(PASSAGE begins)

WASHINGTON (CBSDC) – The reach of Robert Griffin III’s popularity is undeniable, and extends far beyond the barriers of Washington, D.C.
In short, he’s a media darling and every word he utters is magnified beyond believability.
When RGIII speaks, everyone listens, and he is very deliberate.
Each word is meticulously crafted, then laser guided to its intended recipient, through layers and layers of media.
In a recent cover story for ESPN the magazine, J.R. Moehringer – the story’s author – spoke of the moment the Redskins quarterback awoke in a hospital bed following an operation to repair his mangled knee, which was ripped to shreds in a playoff game just days before. He spoke of the people in the room anxiously awaiting Griffin’s first words, and spoke of them as family to him. His football family.
Everyone in this football family, which according to the story, consisted of Dan Snyder, Redskins owner; Bruce Allen, general manager; Tony Wyllie, head of public relations, was standing above Griffin as he opened his eyes after surgery, all with tears in theirs.

(PASSAGE ends)
(RECORD SET begins)

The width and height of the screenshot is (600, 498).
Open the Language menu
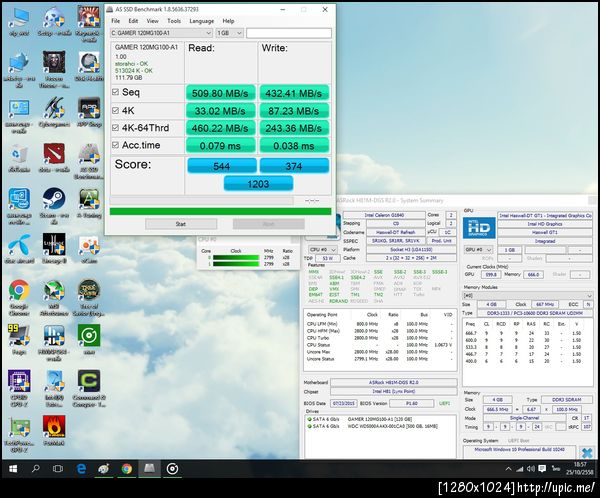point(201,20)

(RECORD SET ends)
(RECORD SET begins)

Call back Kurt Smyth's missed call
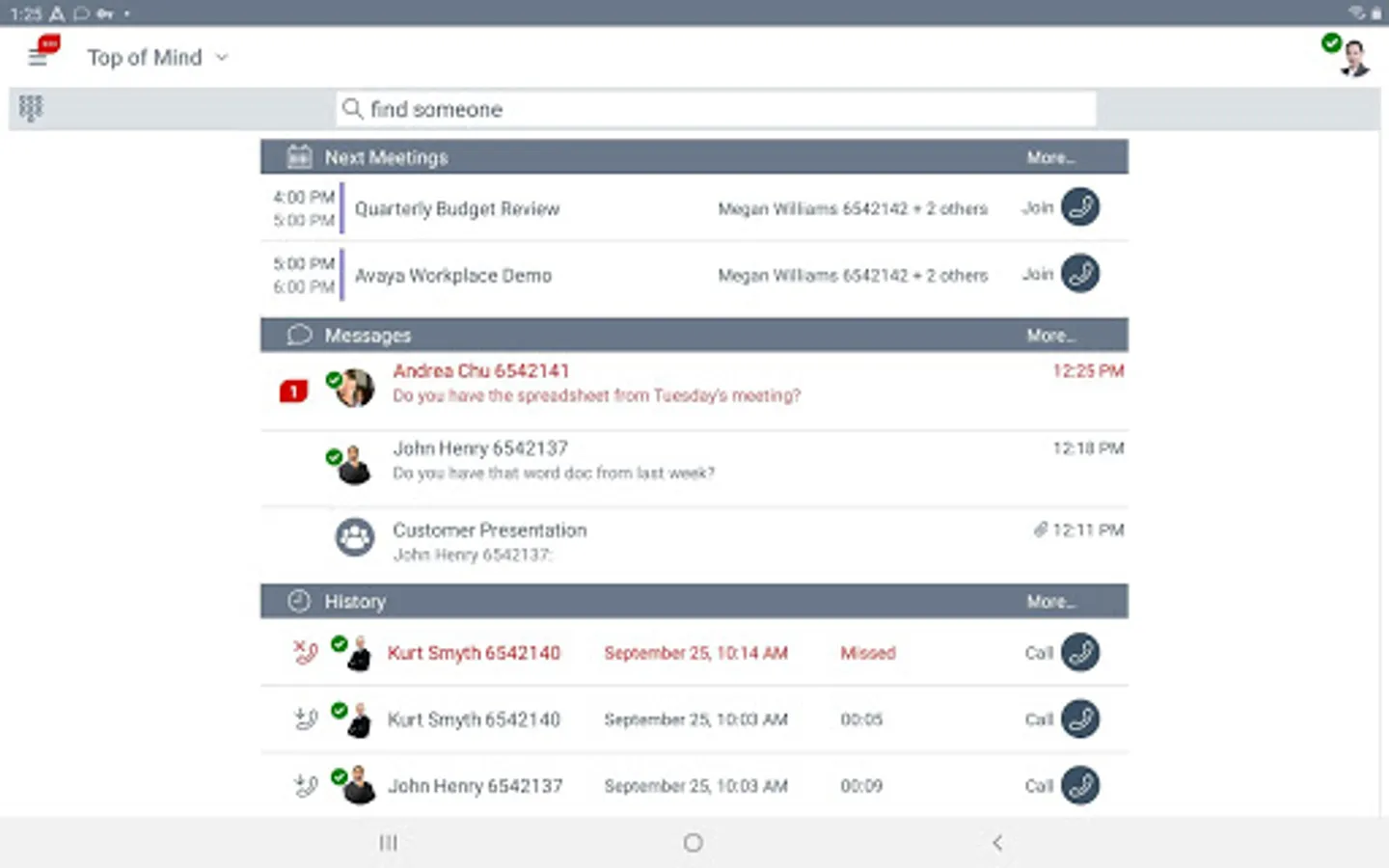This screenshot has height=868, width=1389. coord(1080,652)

(RECORD SET ends)
(RECORD SET begins)

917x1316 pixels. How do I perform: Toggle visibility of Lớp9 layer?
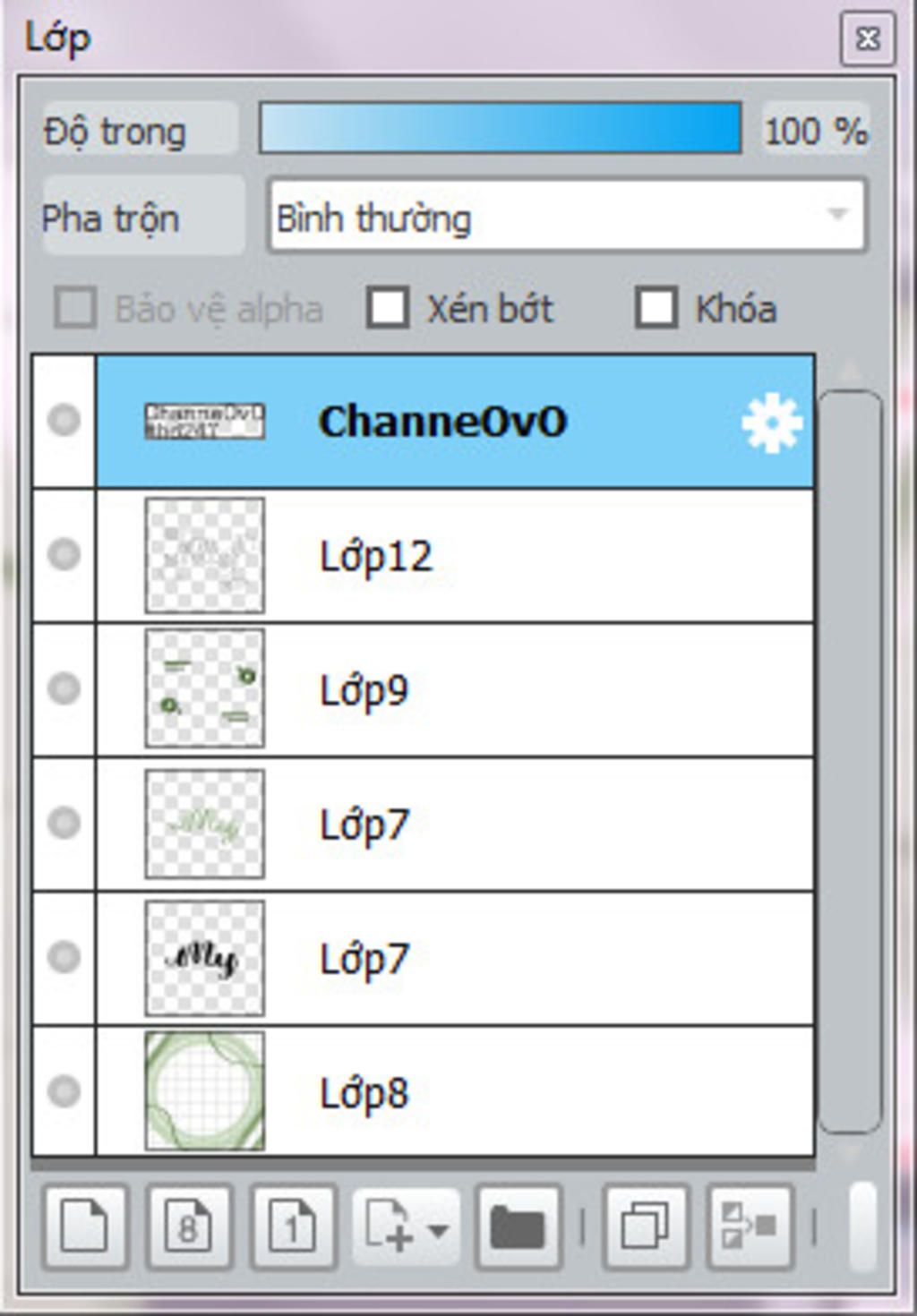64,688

(RECORD SET ends)

§ **EXERCISE INSTRUCTIONS**
[a] In the Robert Griffin III article, who wrote the ESPN the Magazine cover story?
[b] Repeat the part of the Robert Griffin III article starting at "In short, he’s" and ending at "His football family.".
[c] Carry on the Robert Griffin III article from its last sentence.
The records have nothing to do with the Robert Griffin III article.

§ **ANSWERS**
[a] J.R. Moehringer wrote it.

[b]
In short, he’s a media darling and every word he utters is magnified beyond believability.
When RGIII speaks, everyone listens, and he is very deliberate.
Each word is meticulously crafted, then laser guided to its intended recipient, through layers and layers of media.
In a recent cover story for ESPN the magazine, J.R. Moehringer – the story’s author – spoke of the moment the Redskins quarterback awoke in a hospital bed following an operation to repair his mangled knee, which was ripped to shreds in a playoff game just days before. He spoke of the people in the room anxiously awaiting Griffin’s first words, and spoke of them as family to him. His football family.

[c]
Then the author allowed Griffin to speak, and one very revealing word stood out among all others: trust.
“It’s tough for professional athletes to trust anyone in this business,” Griffin said. “When the owner of the team, the general manager of the team, the PR director of the team, they’re all there, that’s how you know: I can trust these guys.”
There was one name missing from this statement.
It wouldn’t be strange that Shanahan’s name was left had he not allowed Griffin to remain in that opening-round playoff game, clearly injured, for his knee to be left in harm’s way, and eventually torn.
It wouldn’t be strange had Griffin not associated every higher-up at Redskins Park, but Shanahan, with the word trust.
But he did.
The issue of context was raised by 106.7 The Fan’s Holden and Danny Wednesday:
“Shanny is the second biggest man in this organization behind Dan Snyder, and it looks to me as though he just left him out, and he’s talking about trust,” Holden said. “Am I digging too deep into this?”
“I think so,” Danny responded. “I think it’s just an omission in that moment, because two paragraphs later he’s talking about conversations that he and Mike Shanahan had. And I’ve seen some of those similar reports that Shanahan was down there, but I think this was just to offer a little bit more color into it.”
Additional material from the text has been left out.